→ OBJECTIVE
Print the whole listing below unchanged, keeping every line in its original order.
----------------
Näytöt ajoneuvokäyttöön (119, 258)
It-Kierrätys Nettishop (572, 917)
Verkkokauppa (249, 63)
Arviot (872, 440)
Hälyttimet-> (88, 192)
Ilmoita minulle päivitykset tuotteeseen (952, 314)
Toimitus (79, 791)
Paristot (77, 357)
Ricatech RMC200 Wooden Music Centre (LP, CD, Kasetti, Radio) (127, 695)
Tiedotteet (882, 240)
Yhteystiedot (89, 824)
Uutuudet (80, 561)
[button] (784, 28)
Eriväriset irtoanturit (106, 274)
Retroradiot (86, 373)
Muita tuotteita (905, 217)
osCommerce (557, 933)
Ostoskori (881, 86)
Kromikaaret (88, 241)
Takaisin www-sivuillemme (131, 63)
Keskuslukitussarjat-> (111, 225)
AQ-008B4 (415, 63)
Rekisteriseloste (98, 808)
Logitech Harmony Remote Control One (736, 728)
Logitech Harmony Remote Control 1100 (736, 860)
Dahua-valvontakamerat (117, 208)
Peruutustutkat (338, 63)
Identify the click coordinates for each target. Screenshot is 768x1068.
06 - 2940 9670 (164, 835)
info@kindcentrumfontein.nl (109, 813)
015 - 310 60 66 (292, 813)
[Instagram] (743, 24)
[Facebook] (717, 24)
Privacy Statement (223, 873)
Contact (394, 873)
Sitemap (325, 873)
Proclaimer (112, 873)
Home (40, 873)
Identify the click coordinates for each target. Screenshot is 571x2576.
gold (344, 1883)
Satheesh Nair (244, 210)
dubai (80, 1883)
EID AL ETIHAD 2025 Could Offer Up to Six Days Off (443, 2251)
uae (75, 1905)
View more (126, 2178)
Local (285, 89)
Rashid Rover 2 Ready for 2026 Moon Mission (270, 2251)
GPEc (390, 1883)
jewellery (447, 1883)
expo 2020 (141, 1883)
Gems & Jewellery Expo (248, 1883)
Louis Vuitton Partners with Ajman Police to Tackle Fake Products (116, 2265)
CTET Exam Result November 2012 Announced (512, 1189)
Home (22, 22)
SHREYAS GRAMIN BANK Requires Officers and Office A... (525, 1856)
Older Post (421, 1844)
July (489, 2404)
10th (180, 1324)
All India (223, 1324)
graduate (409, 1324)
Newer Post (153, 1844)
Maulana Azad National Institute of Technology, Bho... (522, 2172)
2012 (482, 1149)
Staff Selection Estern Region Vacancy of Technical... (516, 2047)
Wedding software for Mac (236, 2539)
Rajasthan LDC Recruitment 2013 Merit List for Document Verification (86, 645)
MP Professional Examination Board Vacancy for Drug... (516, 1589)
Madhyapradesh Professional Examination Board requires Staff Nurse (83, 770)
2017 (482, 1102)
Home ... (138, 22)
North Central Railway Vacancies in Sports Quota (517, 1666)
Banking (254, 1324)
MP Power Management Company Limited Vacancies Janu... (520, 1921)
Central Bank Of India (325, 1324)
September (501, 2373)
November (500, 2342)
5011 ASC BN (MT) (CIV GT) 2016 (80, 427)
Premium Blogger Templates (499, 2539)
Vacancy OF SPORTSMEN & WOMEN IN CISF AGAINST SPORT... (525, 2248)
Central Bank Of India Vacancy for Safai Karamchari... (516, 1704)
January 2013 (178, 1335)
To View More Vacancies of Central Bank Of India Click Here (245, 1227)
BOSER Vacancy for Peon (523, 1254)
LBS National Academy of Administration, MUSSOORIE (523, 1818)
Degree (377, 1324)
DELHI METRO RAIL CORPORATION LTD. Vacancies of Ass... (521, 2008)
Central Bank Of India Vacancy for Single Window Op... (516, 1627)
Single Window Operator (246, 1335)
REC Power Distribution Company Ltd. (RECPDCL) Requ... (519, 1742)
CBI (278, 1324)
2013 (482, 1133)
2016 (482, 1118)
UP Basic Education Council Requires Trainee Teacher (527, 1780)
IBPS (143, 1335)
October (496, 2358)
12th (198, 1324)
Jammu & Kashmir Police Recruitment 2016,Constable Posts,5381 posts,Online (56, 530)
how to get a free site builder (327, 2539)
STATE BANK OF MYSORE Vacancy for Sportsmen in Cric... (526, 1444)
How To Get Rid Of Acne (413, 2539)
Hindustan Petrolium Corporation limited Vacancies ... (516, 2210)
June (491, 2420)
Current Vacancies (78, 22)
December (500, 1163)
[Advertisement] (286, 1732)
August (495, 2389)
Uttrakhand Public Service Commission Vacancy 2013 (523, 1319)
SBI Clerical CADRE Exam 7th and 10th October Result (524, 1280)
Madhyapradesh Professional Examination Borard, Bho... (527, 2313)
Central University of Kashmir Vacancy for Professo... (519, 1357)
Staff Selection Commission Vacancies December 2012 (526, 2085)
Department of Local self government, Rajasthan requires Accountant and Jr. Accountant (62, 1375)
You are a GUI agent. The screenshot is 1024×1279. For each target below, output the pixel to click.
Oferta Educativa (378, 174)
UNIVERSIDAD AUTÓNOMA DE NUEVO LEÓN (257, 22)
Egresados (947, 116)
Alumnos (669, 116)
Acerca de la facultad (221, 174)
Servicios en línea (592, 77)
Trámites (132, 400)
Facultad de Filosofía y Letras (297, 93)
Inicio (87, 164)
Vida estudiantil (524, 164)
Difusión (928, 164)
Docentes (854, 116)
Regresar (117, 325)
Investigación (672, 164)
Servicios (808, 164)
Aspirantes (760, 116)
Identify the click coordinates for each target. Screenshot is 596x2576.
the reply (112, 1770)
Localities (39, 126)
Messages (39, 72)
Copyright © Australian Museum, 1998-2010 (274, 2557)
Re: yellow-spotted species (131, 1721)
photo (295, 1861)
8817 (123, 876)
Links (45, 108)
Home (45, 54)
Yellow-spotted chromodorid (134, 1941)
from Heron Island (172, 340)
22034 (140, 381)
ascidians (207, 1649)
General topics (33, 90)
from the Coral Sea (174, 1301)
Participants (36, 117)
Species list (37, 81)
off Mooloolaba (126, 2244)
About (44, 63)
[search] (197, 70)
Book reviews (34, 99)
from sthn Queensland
----------------
→ SOLUTION FOR THIS EXERCISE
Näytöt ajoneuvokäyttöön (119, 258)
It-Kierrätys Nettishop (572, 917)
Verkkokauppa (249, 63)
Arviot (872, 440)
Hälyttimet-> (88, 192)
Ilmoita minulle päivitykset tuotteeseen (952, 314)
Toimitus (79, 791)
Paristot (77, 357)
Ricatech RMC200 Wooden Music Centre (LP, CD, Kasetti, Radio) (127, 695)
Tiedotteet (882, 240)
Yhteystiedot (89, 824)
Uutuudet (80, 561)
[button] (784, 28)
Eriväriset irtoanturit (106, 274)
Retroradiot (86, 373)
Muita tuotteita (905, 217)
osCommerce (557, 933)
Ostoskori (881, 86)
Kromikaaret (88, 241)
Takaisin www-sivuillemme (131, 63)
Keskuslukitussarjat-> (111, 225)
AQ-008B4 (415, 63)
Rekisteriseloste (98, 808)
Logitech Harmony Remote Control One (736, 728)
Logitech Harmony Remote Control 1100 (736, 860)
Dahua-valvontakamerat (117, 208)
Peruutustutkat (338, 63)
Identify the click coordinates for each target. Screenshot is 768x1068.
06 - 2940 9670 (164, 835)
info@kindcentrumfontein.nl (109, 813)
015 - 310 60 66 (292, 813)
[Instagram] (743, 24)
[Facebook] (717, 24)
Privacy Statement (223, 873)
Contact (394, 873)
Sitemap (325, 873)
Proclaimer (112, 873)
Home (40, 873)
Identify the click coordinates for each target. Screenshot is 571x2576.
gold (344, 1883)
Satheesh Nair (244, 210)
dubai (80, 1883)
EID AL ETIHAD 2025 Could Offer Up to Six Days Off (443, 2251)
uae (75, 1905)
View more (126, 2178)
Local (285, 89)
Rashid Rover 2 Ready for 2026 Moon Mission (270, 2251)
GPEc (390, 1883)
jewellery (447, 1883)
expo 2020 (141, 1883)
Gems & Jewellery Expo (248, 1883)
Louis Vuitton Partners with Ajman Police to Tackle Fake Products (116, 2265)
CTET Exam Result November 2012 Announced (512, 1189)
Home (22, 22)
SHREYAS GRAMIN BANK Requires Officers and Office A... (525, 1856)
Older Post (421, 1844)
July (489, 2404)
10th (180, 1324)
All India (223, 1324)
graduate (409, 1324)
Newer Post (153, 1844)
Maulana Azad National Institute of Technology, Bho... (522, 2172)
2012 (482, 1149)
Staff Selection Estern Region Vacancy of Technical... (516, 2047)
Wedding software for Mac (236, 2539)
Rajasthan LDC Recruitment 2013 Merit List for Document Verification (86, 645)
MP Professional Examination Board Vacancy for Drug... (516, 1589)
Madhyapradesh Professional Examination Board requires Staff Nurse (83, 770)
2017 (482, 1102)
Home ... (138, 22)
North Central Railway Vacancies in Sports Quota (517, 1666)
Banking (254, 1324)
MP Power Management Company Limited Vacancies Janu... (520, 1921)
Central Bank Of India (325, 1324)
September (501, 2373)
November (500, 2342)
5011 ASC BN (MT) (CIV GT) 2016 (80, 427)
Premium Blogger Templates (499, 2539)
Vacancy OF SPORTSMEN & WOMEN IN CISF AGAINST SPORT... (525, 2248)
Central Bank Of India Vacancy for Safai Karamchari... (516, 1704)
January 2013 (178, 1335)
To View More Vacancies of Central Bank Of India Click Here (245, 1227)
BOSER Vacancy for Peon (523, 1254)
LBS National Academy of Administration, MUSSOORIE (523, 1818)
Degree (377, 1324)
DELHI METRO RAIL CORPORATION LTD. Vacancies of Ass... (521, 2008)
Central Bank Of India Vacancy for Single Window Op... (516, 1627)
Single Window Operator (246, 1335)
REC Power Distribution Company Ltd. (RECPDCL) Requ... (519, 1742)
CBI (278, 1324)
2013 (482, 1133)
2016 (482, 1118)
UP Basic Education Council Requires Trainee Teacher (527, 1780)
IBPS (143, 1335)
October (496, 2358)
12th (198, 1324)
Jammu & Kashmir Police Recruitment 2016,Constable Posts,5381 posts,Online (56, 530)
how to get a free site builder (327, 2539)
STATE BANK OF MYSORE Vacancy for Sportsmen in Cric... (526, 1444)
How To Get Rid Of Acne (413, 2539)
Hindustan Petrolium Corporation limited Vacancies ... (516, 2210)
June (491, 2420)
Current Vacancies (78, 22)
December (500, 1163)
[Advertisement] (286, 1732)
August (495, 2389)
Uttrakhand Public Service Commission Vacancy 2013 (523, 1319)
SBI Clerical CADRE Exam 7th and 10th October Result (524, 1280)
Madhyapradesh Professional Examination Borard, Bho... (527, 2313)
Central University of Kashmir Vacancy for Professo... (519, 1357)
Staff Selection Commission Vacancies December 2012 (526, 2085)
Department of Local self government, Rajasthan requires Accountant and Jr. Accountant (62, 1375)
You are a GUI agent. The screenshot is 1024×1279. For each target below, output the pixel to click.
Oferta Educativa (378, 174)
UNIVERSIDAD AUTÓNOMA DE NUEVO LEÓN (257, 22)
Egresados (947, 116)
Alumnos (669, 116)
Acerca de la facultad (221, 174)
Servicios en línea (592, 77)
Trámites (132, 400)
Facultad de Filosofía y Letras (297, 93)
Inicio (87, 164)
Vida estudiantil (524, 164)
Difusión (928, 164)
Docentes (854, 116)
Regresar (117, 325)
Investigación (672, 164)
Servicios (808, 164)
Aspirantes (760, 116)
Identify the click coordinates for each target. Screenshot is 596x2576.
the reply (112, 1770)
Localities (39, 126)
Messages (39, 72)
Copyright © Australian Museum, 1998-2010 (274, 2557)
Re: yellow-spotted species (131, 1721)
photo (295, 1861)
8817 (123, 876)
Links (45, 108)
Home (45, 54)
Yellow-spotted chromodorid (134, 1941)
from Heron Island (172, 340)
22034 (140, 381)
ascidians (207, 1649)
General topics (33, 90)
from the Coral Sea (174, 1301)
Participants (36, 117)
Species list (37, 81)
off Mooloolaba (126, 2244)
About (44, 63)
[search] (197, 70)
Book reviews (34, 99)
from sthn Queensland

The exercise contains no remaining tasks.